[Ocfs2-devel] [PATCH 5/5] Fix files when an inode is written in file_fix

Thu Jun 2 21:45:18 PDT 2016

>>> 

> 
> On 06/01/2016 11:26 PM, Gang He wrote:
>>
>>
>>
>>>>>
>>
>>>
>>> On 06/01/2016 10:06 PM, Gang He wrote:
>>>>
>>>>
>>>>
>>>>>>>
>>>>
>>>>>
>>>>> On 05/31/2016 09:05 PM, Gang He wrote:
>>>>>> Hello Goldwyn,
>>>>>>
>>>>>>
>>>>>>>>>
>>>>>>
>>>>>>>
>>>>>>> On 05/30/2016 04:45 AM, Gang He wrote:
>>>>>>>> Hello Goldwyn,
>>>>>>>>
>>>>>>>> Please see my comments inline.
>>>>>>>>
>>>>>>>>
>>>>>>>> Thanks
>>>>>>>> Gang
>>>>>>>>
>>>>>>>>
>>>>>>>>>>>
>>>>>>>>> From: Goldwyn Rodrigues <rgoldwyn at suse.com>
>>>>>>>>>
>>>>>>>>> Check that the entriy exists and has been filed for check.

→ **DATA**
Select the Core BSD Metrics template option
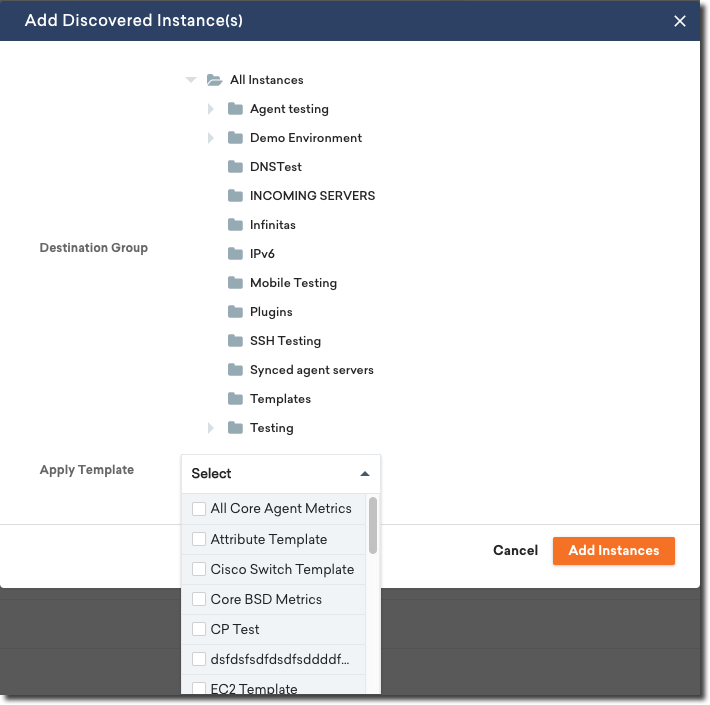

→ **GIVEN EXERCISE**
Answer from the mailing-list thread above:
(a) What date and time appear under the thread's subject line?
(b) What name and address are given on the "From:" line?
(c) On what date and time did Gang He write "Please see my comments inline."?

→ **TASK ANSWER**
(a) Thu Jun 2 21:45:18 PDT 2016
(b) Goldwyn Rodrigues <rgoldwyn at suse.com>
(c) 05/30/2016 04:45 AM